Dedicating yourself to live and work abroad where every angle you look at is something totally strange involves a lot of sacrifices. Many expats are afraid of facing the strange environment in their newfound homes, perhaps fearing that they’re incompatible with the local life and cultures. This could be the reason to explain as to why in many major cities around the world you’d find certain neighborhoods nicknamed ‘Expat Quarters’ due to the high number of expats, diplomats, etc who live there.
But why should we be afraid of embracing the local life of our host countries if we go there to make our lives better? Instead of living in isolation, it would be important to find ways of assimilating into the local life. It could be learning a local language, a survival skill, trying out a local food preparation, participating in charitable activities or attending local festivities.
If you have no idea of where and how to start, find some local clubs and become a member. A good example can be joining The Rotary Club which can give you a chance to participate in local Rotary meetings and community projects. Also, inquire from your embassy representative if there’s an association of fellow expats from your country living in the same area. These normally organize monthly meetings for members to discuss the challenges that they face or organizing upcountry trips to top attractions in the country.
As much as you are a member of your country’s foreign residents’ association, try as much as possible to make friends with the local community. Having a local friend can be very useful in gaining extensive knowledge about your neighborhood and the whole country at large. Local people know the best place to hang out in the city, the best restaurant for local dishes, the most interesting national park, the cheapest markets with low-priced items, where to get assistance when you get into trouble, where to find the bus to a certain place and the shortest route to your home.
Having an extensive knowledge of your new host country can be helpful in case you’re stuck. Instead of having to stay in gated communities all the time, try finding ample time to walk through your neighborhood (for the first time with a friend), visit a local market, go to the beach, places of worship, theaters, restaurants, museums or a local bus park. These are the best places to observe and learn how life in your newfound country moves on.
Of course, you won’t adapt in a matter of days as this will take some considerable time, to some it can even take up to a year to fit well in the society but this shouldn’t derail your efforts as you have to start assimilating as soon as you land in. Due to the rising literacy levels and the ever improving technology, the world is now becoming a global village, that is why you shouldn’t be afraid of integrating with the locals. Regularly stay in touch with your friends and relatives back home and share with them your adaptation progress to your newly found life. Remember to always tune into a local TV or radio station for updated news stories of the day so that in the case of any trouble in your area, it doesn’t catch you unaware.

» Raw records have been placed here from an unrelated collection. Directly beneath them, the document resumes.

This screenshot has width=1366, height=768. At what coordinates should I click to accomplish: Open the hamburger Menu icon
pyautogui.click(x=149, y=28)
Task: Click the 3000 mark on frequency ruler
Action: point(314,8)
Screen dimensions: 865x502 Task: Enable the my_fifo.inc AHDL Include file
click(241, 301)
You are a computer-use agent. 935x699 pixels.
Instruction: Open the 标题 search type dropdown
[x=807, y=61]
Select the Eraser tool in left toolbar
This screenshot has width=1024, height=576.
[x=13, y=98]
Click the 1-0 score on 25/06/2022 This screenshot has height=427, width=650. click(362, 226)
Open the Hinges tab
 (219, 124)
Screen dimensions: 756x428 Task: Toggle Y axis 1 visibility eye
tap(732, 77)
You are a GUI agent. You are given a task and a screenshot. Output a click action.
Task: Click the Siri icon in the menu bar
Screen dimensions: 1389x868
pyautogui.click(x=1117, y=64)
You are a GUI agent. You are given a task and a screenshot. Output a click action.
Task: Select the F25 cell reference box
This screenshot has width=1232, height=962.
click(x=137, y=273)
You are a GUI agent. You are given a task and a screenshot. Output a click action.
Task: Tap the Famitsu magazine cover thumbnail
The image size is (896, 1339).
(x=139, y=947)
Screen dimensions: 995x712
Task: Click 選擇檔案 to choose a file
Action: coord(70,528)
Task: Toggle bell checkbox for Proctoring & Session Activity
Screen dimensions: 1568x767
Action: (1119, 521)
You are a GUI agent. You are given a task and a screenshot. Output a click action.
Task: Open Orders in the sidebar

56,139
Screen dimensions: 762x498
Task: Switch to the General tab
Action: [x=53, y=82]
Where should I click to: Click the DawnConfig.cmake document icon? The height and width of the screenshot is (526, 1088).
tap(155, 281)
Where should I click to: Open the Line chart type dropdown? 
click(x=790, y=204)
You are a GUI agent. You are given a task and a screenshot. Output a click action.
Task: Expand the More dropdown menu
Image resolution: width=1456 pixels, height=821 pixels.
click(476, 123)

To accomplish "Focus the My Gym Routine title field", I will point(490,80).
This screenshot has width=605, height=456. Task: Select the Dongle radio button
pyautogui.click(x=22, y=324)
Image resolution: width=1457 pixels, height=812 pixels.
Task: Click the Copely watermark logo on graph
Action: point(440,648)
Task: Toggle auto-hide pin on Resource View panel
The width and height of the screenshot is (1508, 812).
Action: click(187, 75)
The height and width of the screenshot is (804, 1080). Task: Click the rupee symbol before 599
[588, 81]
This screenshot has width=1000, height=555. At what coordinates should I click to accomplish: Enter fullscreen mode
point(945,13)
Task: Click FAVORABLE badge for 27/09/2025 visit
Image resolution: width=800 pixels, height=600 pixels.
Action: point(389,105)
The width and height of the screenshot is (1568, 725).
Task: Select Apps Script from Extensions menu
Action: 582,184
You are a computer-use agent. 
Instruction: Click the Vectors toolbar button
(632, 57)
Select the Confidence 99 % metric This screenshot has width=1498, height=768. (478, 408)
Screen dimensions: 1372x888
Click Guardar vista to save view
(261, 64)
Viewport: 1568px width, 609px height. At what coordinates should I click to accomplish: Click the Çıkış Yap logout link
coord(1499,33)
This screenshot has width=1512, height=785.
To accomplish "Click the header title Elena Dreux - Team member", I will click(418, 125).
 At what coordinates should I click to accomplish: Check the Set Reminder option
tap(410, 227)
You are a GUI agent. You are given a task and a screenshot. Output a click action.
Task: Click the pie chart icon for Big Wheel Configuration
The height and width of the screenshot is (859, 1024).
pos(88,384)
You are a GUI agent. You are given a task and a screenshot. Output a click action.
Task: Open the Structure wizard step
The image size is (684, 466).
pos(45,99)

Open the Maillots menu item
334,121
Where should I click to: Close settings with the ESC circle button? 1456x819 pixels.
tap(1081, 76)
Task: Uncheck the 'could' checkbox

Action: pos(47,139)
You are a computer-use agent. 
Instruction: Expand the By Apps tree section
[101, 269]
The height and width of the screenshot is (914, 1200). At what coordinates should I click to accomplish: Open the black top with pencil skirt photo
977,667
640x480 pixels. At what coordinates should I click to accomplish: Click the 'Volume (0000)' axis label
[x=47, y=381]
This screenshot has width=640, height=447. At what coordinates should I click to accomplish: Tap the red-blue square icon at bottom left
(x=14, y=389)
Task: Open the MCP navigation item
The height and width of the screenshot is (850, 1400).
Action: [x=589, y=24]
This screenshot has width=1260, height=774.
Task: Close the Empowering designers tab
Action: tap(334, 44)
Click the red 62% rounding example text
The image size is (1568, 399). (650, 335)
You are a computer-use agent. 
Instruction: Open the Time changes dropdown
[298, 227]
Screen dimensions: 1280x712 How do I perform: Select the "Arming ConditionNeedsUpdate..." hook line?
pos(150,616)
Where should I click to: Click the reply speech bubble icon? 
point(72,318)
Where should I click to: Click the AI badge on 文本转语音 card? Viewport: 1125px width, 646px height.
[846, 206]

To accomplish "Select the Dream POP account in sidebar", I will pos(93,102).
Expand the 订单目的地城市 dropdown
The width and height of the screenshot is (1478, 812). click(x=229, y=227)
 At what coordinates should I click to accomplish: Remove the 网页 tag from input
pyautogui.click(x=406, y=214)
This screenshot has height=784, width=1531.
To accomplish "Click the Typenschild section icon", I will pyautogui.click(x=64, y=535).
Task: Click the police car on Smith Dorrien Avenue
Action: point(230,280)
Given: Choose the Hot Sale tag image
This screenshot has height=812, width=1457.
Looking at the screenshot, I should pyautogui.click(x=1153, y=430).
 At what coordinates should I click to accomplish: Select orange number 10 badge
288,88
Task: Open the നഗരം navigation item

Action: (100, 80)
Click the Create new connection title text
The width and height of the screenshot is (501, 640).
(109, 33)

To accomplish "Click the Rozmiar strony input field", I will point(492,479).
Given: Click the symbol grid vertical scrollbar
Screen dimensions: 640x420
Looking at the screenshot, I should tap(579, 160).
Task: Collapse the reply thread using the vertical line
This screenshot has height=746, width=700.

Nevertheless, always keep your important personal identification and travel documents in one place. You may need to travel with them wherever you go within that country. And in case an incident happens within that, the authorities will need to verify your identity and immigration status. So put all the anxiousness aside and find ways of blending in with the local life. Living in solitude just because you’re an expat will only make matters worse, you’ll continue being a stranger until you decide to assimilate.